[Items from a dataset]

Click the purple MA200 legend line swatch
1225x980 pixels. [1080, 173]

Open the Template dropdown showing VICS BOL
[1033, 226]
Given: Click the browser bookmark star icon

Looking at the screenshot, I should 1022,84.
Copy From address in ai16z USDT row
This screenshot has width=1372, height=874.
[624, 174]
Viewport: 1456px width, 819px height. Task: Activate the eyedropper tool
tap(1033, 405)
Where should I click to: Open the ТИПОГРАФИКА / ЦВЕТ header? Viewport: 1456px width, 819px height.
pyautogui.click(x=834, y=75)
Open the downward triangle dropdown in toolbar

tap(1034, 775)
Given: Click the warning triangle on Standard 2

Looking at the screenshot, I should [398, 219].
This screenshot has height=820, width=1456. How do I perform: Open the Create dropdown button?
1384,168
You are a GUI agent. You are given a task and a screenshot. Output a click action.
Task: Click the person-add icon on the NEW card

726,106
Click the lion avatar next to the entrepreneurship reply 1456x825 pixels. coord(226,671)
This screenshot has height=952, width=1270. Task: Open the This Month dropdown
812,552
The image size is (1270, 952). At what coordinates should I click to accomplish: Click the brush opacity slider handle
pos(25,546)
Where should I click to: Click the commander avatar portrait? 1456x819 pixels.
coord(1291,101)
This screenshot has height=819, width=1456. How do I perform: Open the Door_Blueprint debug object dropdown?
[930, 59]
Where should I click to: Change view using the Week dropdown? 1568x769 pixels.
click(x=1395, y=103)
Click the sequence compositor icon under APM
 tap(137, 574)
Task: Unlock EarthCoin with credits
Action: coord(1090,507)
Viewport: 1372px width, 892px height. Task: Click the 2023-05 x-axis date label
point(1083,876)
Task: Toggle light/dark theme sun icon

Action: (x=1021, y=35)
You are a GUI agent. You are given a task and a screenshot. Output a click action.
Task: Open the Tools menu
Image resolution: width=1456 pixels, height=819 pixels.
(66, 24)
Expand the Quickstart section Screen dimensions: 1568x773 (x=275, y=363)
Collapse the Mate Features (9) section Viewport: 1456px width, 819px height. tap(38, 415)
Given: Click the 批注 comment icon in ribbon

#### [EXERCISE PROMPT]
Starting at the line that holds "Task: Click the person-add", retype each line exactly through the end of the entries, both ends included.

#### [ANSWER SPACE]
Task: Click the person-add icon on the NEW card

726,106
Click the lion avatar next to the entrepreneurship reply 1456x825 pixels. coord(226,671)
This screenshot has height=952, width=1270. Task: Open the This Month dropdown
812,552
The image size is (1270, 952). At what coordinates should I click to accomplish: Click the brush opacity slider handle
pos(25,546)
Where should I click to: Click the commander avatar portrait? 1456x819 pixels.
coord(1291,101)
This screenshot has height=819, width=1456. How do I perform: Open the Door_Blueprint debug object dropdown?
[930, 59]
Where should I click to: Change view using the Week dropdown? 1568x769 pixels.
click(x=1395, y=103)
Click the sequence compositor icon under APM
 tap(137, 574)
Task: Unlock EarthCoin with credits
Action: coord(1090,507)
Viewport: 1372px width, 892px height. Task: Click the 2023-05 x-axis date label
point(1083,876)
Task: Toggle light/dark theme sun icon

Action: (x=1021, y=35)
You are a GUI agent. You are given a task and a screenshot. Output a click action.
Task: Open the Tools menu
Image resolution: width=1456 pixels, height=819 pixels.
(66, 24)
Expand the Quickstart section Screen dimensions: 1568x773 (x=275, y=363)
Collapse the Mate Features (9) section Viewport: 1456px width, 819px height. tap(38, 415)
Given: Click the 批注 comment icon in ribbon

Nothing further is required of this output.